----- Records for processing -----
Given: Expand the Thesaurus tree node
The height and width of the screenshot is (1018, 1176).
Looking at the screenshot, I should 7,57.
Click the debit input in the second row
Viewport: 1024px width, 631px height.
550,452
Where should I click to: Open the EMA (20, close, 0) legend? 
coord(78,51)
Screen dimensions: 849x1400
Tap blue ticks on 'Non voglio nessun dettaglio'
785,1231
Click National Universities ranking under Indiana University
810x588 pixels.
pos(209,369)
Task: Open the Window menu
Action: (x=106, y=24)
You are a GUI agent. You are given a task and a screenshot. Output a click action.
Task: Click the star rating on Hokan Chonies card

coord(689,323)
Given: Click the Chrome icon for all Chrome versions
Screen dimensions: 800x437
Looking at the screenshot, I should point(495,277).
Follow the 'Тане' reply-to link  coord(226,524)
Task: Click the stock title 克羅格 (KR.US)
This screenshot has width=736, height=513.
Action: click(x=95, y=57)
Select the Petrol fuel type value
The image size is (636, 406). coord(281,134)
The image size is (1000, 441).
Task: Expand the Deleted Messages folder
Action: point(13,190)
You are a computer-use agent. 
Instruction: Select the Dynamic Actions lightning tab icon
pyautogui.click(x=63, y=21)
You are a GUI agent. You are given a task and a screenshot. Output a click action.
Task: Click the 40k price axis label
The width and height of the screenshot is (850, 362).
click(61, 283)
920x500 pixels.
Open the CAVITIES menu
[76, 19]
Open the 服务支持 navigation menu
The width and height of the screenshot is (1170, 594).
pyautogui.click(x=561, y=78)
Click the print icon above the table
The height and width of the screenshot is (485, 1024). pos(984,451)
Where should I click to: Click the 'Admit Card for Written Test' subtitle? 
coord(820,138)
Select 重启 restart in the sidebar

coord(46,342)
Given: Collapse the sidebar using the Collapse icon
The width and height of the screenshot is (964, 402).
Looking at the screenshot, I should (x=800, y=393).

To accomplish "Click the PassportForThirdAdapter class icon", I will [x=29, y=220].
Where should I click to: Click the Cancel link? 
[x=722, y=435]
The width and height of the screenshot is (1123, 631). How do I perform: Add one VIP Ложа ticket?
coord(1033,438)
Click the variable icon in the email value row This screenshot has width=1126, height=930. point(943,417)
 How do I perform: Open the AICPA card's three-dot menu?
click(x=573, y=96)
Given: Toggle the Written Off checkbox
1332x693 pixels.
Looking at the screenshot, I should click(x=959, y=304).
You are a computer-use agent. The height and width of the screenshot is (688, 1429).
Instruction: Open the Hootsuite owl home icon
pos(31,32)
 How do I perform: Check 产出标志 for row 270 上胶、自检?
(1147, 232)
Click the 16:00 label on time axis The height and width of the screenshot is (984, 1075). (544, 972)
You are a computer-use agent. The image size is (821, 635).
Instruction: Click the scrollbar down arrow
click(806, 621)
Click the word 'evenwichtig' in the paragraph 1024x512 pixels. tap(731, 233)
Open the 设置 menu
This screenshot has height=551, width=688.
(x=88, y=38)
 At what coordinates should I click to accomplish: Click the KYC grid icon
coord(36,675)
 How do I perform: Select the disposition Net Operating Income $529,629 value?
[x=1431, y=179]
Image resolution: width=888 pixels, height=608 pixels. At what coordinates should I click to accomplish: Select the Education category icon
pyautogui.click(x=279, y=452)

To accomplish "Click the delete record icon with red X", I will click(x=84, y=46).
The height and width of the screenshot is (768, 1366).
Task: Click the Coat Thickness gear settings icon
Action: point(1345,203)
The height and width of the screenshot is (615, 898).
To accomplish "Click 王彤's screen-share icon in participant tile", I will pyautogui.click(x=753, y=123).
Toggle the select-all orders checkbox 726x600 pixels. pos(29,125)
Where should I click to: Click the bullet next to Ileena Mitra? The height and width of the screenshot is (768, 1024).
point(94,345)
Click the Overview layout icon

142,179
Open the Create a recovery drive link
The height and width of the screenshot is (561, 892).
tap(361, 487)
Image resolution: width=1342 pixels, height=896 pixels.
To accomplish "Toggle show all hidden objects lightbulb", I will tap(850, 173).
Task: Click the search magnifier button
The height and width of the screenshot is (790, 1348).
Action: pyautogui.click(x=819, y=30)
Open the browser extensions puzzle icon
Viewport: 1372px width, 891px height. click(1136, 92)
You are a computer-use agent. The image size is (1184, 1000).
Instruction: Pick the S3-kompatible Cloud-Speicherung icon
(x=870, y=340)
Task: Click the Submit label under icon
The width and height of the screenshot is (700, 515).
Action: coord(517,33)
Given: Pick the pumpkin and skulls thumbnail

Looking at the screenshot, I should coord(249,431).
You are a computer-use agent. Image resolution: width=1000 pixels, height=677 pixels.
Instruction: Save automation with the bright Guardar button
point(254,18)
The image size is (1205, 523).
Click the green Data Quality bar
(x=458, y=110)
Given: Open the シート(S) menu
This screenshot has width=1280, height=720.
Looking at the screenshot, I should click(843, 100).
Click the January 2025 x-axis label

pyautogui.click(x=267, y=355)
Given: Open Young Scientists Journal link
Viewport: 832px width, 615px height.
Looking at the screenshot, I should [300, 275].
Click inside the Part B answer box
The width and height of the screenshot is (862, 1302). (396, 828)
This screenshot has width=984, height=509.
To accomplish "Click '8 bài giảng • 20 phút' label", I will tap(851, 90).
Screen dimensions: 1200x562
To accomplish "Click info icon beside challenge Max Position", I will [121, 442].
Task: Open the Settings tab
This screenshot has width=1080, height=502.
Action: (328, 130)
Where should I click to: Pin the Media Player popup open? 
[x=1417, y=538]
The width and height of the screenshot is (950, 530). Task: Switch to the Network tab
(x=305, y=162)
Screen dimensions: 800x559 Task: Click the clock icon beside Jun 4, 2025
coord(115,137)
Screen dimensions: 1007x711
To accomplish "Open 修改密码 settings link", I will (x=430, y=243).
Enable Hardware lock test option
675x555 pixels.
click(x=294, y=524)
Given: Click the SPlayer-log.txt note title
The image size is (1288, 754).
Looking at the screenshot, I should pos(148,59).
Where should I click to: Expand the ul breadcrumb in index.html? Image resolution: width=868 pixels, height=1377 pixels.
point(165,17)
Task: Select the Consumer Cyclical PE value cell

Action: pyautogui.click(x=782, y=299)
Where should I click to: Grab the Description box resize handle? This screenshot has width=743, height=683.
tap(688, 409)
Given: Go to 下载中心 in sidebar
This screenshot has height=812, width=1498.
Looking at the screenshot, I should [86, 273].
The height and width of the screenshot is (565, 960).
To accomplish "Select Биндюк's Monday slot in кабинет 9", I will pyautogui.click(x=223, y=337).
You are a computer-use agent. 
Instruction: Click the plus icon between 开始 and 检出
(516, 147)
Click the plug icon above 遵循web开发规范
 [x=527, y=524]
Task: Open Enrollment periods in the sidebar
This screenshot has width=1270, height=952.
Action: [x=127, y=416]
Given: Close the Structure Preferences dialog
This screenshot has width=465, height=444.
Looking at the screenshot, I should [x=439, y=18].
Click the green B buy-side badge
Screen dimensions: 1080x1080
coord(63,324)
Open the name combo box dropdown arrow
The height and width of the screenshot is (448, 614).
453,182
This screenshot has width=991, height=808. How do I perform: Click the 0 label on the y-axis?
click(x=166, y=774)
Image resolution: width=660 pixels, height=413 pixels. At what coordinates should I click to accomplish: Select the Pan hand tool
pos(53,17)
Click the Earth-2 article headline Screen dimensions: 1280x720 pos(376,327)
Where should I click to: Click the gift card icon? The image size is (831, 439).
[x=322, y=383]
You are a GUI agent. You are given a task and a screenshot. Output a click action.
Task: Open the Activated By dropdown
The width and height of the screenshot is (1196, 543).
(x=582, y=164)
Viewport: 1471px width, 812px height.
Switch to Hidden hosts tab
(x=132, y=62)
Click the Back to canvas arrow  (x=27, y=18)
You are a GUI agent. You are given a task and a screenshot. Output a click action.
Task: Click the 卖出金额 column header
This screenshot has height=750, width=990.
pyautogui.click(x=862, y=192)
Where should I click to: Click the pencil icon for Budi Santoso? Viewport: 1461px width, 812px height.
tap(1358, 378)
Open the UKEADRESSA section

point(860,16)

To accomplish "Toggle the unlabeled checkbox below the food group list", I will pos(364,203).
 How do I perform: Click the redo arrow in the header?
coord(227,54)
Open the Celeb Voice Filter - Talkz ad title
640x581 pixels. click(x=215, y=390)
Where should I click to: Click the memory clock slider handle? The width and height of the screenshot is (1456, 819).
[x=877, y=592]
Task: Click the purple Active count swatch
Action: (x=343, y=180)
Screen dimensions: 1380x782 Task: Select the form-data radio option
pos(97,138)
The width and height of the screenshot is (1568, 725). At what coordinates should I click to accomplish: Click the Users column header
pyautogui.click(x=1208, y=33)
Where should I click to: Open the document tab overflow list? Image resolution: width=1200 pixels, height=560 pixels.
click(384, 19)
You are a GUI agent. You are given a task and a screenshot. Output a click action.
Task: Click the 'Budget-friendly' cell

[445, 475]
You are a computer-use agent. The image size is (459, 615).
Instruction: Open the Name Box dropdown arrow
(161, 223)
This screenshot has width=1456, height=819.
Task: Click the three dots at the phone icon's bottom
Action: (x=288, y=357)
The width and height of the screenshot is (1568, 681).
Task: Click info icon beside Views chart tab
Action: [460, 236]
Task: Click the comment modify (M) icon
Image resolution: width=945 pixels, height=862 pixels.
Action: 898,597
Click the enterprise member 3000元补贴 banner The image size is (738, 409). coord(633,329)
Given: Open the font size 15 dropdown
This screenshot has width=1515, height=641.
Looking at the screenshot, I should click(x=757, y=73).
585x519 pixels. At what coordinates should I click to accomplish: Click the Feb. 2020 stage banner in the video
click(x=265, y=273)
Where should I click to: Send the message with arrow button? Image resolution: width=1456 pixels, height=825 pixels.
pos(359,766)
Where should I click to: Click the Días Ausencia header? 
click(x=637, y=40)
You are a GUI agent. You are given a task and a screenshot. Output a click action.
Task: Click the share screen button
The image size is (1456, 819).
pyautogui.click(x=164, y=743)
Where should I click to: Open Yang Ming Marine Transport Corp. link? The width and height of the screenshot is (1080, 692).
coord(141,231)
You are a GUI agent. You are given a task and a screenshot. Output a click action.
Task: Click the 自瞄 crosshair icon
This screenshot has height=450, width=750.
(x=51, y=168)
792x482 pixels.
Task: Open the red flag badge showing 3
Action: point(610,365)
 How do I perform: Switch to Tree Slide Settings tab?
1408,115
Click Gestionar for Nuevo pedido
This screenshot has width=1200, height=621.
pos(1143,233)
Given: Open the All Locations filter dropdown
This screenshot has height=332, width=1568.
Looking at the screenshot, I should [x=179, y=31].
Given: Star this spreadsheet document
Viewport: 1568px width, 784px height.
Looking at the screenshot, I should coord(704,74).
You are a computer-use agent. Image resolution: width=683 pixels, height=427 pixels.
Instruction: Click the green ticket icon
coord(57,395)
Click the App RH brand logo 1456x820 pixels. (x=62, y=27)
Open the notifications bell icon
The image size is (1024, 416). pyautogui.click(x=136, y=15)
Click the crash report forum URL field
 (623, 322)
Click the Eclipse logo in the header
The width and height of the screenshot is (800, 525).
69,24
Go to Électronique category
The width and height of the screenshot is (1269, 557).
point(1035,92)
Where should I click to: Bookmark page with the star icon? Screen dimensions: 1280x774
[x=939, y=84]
-----
Convert the records above, from the line with "Screen dimensions: 1200x562" up to and including the line with "click(x=294, y=524)", into a JSON list of strings, one string per line, leaving out blank lines.

[
  "Screen dimensions: 1200x562",
  "To accomplish \"Click info icon beside challenge Max Position\", I will [121, 442].",
  "Task: Open the Settings tab",
  "This screenshot has width=1080, height=502.",
  "Action: (328, 130)",
  "Where should I click to: Pin the Media Player popup open? ",
  "[x=1417, y=538]",
  "The width and height of the screenshot is (950, 530). Task: Switch to the Network tab",
  "(x=305, y=162)",
  "Screen dimensions: 800x559 Task: Click the clock icon beside Jun 4, 2025",
  "coord(115,137)",
  "Screen dimensions: 1007x711",
  "To accomplish \"Open 修改密码 settings link\", I will (x=430, y=243).",
  "Enable Hardware lock test option",
  "675x555 pixels.",
  "click(x=294, y=524)"
]